Exercise directions:
In the Halloween comments below, rewrite the paragraph that begins "We actually tripled our number" as a short list of its main facts.

Hey Joe, you give out the FULL size candy, wow, unheard of these days, could ya send me the razzles please?? I’m trick or treating at your house next year!! Sheryl


We actually tripled our number of trick or treater this year! Last year we got 6, this year 18! I remember when I was younger our streets were always full and our neighbourhood got around 50 kids. My little brother, our neighbours and I would go out and collect a pillowcase full of candy. Most of our kids this years were under 7 and we only had 3 girls that appeared to be over 12. So now I get to eat all the leftovers!

Narelle from Aus

Heya Joe,

Is it just me or is Lulu looking a little like the Doctor from Cannonball Run with her eyes like that?

Maximus always has a look that you half expect him to start speaking with a well-to-do British accent and his first words would be something profound such as, “Life.. you’ll find the true meaning is…” as he waves a paw around.

Wanna see Ralph’s battle scar/patch?


Oh, poor Maximus! Hope he heals up well and fast.

And poor you for the lack of trick or treaters. I feel like the holiday has waned, too. At least on the candy giving (the slutty costumes, those are in abundance). Of course, even when I was in high school it wasn’t cool to go out anymore. Whatever, I went out a year or two with a few friends to the rich people’s homes. *nods* Gotta love regular sized candy bars (or dollar bills!) over the fun size.

Sadly, this year I did nothing but study for tomorrow’s test. Meh, grad school. Takes the fun out of everything.


Ha! I’ve got you beat on the amount of leftover candy, if only because I went insane this year. Approximately 30 pounds of candy, PLUS three dozen larger items like giant gummy creatures, movie sized candies, and other treats. Plus I threw up some decorations to intimidate the youngsters. They got two handfuls of candy if they made it the 15 feet from the sidewalk to the step and bowls of candy. They also had to pass me, as I sat with mask, cape, and unsheathed sword. I scared more adults than kids, but still had the gratifying experience of having kids turn and run back to parental arms. Like you, I do mourn the decline of this wonderfully ignoble holiday. Most of the kids don’t even know to say trick or treat, and the concept of TPing a house or some other inane form of trickiness is lost to this generation. All in all I handed out less than 20% of my loot, even allowing that the last kid to come along had an entire bowl of candy dumped into his bag. I’ve actually resisted the temptation of eating the candy myself, and am letting my coworkers put in the effort to put on the pounds.

Material provided:
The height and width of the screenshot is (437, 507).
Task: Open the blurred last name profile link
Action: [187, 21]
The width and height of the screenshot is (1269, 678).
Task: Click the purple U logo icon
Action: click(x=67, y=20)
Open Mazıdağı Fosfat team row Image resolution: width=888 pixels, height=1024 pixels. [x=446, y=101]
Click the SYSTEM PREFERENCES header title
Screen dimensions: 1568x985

* * *

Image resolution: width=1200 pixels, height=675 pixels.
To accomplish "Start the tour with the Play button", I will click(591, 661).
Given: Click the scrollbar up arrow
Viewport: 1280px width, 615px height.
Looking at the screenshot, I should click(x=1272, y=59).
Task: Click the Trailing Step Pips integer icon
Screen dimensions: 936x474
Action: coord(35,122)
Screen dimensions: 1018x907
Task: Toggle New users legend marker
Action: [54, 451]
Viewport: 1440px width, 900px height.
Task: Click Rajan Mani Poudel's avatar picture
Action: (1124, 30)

Result of this task:
- Trick-or-treaters tripled this year, from 6 last year to 18.
- When the writer was younger, the streets were always full and the neighborhood got around 50 kids.
- The writer, a little brother and the neighbors would go out and collect a pillowcase full of candy.
- Most of this year's kids were under 7, and only 3 girls appeared to be over 12.
- The writer now gets to eat all the leftovers.